* Stored items:
━━━━━━━━━━━━━━━━━━━━━━━━━━━━━━
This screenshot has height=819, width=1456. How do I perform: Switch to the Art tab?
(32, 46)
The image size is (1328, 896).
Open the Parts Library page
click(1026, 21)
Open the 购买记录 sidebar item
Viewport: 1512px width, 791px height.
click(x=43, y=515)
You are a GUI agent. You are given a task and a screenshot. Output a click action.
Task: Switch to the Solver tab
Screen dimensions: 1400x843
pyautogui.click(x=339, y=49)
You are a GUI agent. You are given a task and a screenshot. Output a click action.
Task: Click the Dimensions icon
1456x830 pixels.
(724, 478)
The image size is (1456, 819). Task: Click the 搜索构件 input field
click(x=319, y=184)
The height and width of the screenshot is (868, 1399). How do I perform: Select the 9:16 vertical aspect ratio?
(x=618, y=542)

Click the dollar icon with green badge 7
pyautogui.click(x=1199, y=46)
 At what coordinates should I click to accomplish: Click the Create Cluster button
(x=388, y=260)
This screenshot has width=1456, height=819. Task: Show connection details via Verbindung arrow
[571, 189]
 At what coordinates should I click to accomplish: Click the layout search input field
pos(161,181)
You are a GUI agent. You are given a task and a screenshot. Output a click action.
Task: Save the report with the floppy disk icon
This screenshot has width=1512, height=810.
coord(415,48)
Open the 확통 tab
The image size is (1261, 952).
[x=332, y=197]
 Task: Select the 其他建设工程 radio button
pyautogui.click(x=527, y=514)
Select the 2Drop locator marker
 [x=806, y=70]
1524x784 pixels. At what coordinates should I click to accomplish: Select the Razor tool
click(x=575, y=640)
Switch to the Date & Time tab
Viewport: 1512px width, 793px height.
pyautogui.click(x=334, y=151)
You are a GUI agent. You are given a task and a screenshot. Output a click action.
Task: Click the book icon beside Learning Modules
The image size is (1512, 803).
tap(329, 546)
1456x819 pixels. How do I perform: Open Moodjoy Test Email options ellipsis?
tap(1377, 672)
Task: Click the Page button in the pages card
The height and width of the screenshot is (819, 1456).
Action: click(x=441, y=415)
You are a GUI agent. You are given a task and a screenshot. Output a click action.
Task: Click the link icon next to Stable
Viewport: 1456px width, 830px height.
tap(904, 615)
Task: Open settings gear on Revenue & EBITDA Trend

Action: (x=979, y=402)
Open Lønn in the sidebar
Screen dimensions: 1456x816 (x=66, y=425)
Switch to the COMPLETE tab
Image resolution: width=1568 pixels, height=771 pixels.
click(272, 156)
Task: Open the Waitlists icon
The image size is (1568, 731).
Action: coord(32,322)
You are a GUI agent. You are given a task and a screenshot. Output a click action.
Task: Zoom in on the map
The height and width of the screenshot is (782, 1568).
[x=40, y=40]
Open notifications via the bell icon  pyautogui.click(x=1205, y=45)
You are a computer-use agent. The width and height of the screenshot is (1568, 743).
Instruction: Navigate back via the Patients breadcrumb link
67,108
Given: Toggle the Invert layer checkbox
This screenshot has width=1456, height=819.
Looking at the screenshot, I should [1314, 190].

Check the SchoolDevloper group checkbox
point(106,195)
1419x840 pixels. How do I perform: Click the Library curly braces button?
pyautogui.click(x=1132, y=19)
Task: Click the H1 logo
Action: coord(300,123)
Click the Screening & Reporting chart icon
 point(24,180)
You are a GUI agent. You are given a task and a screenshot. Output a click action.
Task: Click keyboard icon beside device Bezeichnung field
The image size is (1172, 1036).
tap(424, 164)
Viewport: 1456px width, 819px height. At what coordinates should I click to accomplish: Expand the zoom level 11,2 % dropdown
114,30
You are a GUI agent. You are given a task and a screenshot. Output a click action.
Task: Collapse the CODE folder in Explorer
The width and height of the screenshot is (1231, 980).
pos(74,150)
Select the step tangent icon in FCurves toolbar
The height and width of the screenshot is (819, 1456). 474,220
━━━━━━━━━━━━━━━━━━━━━━━━━━━━━━
* ABOUT THIS TASK: Transcribe each of the records above exactly.

* SOLUTION FOR THIS PROBLEM:
This screenshot has height=819, width=1456. How do I perform: Switch to the Art tab?
(32, 46)
The image size is (1328, 896).
Open the Parts Library page
click(1026, 21)
Open the 购买记录 sidebar item
Viewport: 1512px width, 791px height.
click(x=43, y=515)
You are a GUI agent. You are given a task and a screenshot. Output a click action.
Task: Switch to the Solver tab
Screen dimensions: 1400x843
pyautogui.click(x=339, y=49)
You are a GUI agent. You are given a task and a screenshot. Output a click action.
Task: Click the Dimensions icon
1456x830 pixels.
(724, 478)
The image size is (1456, 819). Task: Click the 搜索构件 input field
click(x=319, y=184)
The height and width of the screenshot is (868, 1399). How do I perform: Select the 9:16 vertical aspect ratio?
(x=618, y=542)

Click the dollar icon with green badge 7
pyautogui.click(x=1199, y=46)
 At what coordinates should I click to accomplish: Click the Create Cluster button
(x=388, y=260)
This screenshot has width=1456, height=819. Task: Show connection details via Verbindung arrow
[571, 189]
 At what coordinates should I click to accomplish: Click the layout search input field
pos(161,181)
You are a GUI agent. You are given a task and a screenshot. Output a click action.
Task: Save the report with the floppy disk icon
This screenshot has width=1512, height=810.
coord(415,48)
Open the 확통 tab
The image size is (1261, 952).
[x=332, y=197]
 Task: Select the 其他建设工程 radio button
pyautogui.click(x=527, y=514)
Select the 2Drop locator marker
 [x=806, y=70]
1524x784 pixels. At what coordinates should I click to accomplish: Select the Razor tool
click(x=575, y=640)
Switch to the Date & Time tab
Viewport: 1512px width, 793px height.
pyautogui.click(x=334, y=151)
You are a GUI agent. You are given a task and a screenshot. Output a click action.
Task: Click the book icon beside Learning Modules
The image size is (1512, 803).
tap(329, 546)
1456x819 pixels. How do I perform: Open Moodjoy Test Email options ellipsis?
tap(1377, 672)
Task: Click the Page button in the pages card
The height and width of the screenshot is (819, 1456).
Action: click(x=441, y=415)
You are a GUI agent. You are given a task and a screenshot. Output a click action.
Task: Click the link icon next to Stable
Viewport: 1456px width, 830px height.
tap(904, 615)
Task: Open settings gear on Revenue & EBITDA Trend

Action: (x=979, y=402)
Open Lønn in the sidebar
Screen dimensions: 1456x816 (x=66, y=425)
Switch to the COMPLETE tab
Image resolution: width=1568 pixels, height=771 pixels.
click(272, 156)
Task: Open the Waitlists icon
The image size is (1568, 731).
Action: coord(32,322)
You are a GUI agent. You are given a task and a screenshot. Output a click action.
Task: Zoom in on the map
The height and width of the screenshot is (782, 1568).
[x=40, y=40]
Open notifications via the bell icon  pyautogui.click(x=1205, y=45)
You are a computer-use agent. The width and height of the screenshot is (1568, 743).
Instruction: Navigate back via the Patients breadcrumb link
67,108
Given: Toggle the Invert layer checkbox
This screenshot has width=1456, height=819.
Looking at the screenshot, I should [1314, 190].

Check the SchoolDevloper group checkbox
point(106,195)
1419x840 pixels. How do I perform: Click the Library curly braces button?
pyautogui.click(x=1132, y=19)
Task: Click the H1 logo
Action: coord(300,123)
Click the Screening & Reporting chart icon
 point(24,180)
You are a GUI agent. You are given a task and a screenshot. Output a click action.
Task: Click keyboard icon beside device Bezeichnung field
The image size is (1172, 1036).
tap(424, 164)
Viewport: 1456px width, 819px height. At what coordinates should I click to accomplish: Expand the zoom level 11,2 % dropdown
114,30
You are a GUI agent. You are given a task and a screenshot. Output a click action.
Task: Collapse the CODE folder in Explorer
The width and height of the screenshot is (1231, 980).
pos(74,150)
Select the step tangent icon in FCurves toolbar
The height and width of the screenshot is (819, 1456). 474,220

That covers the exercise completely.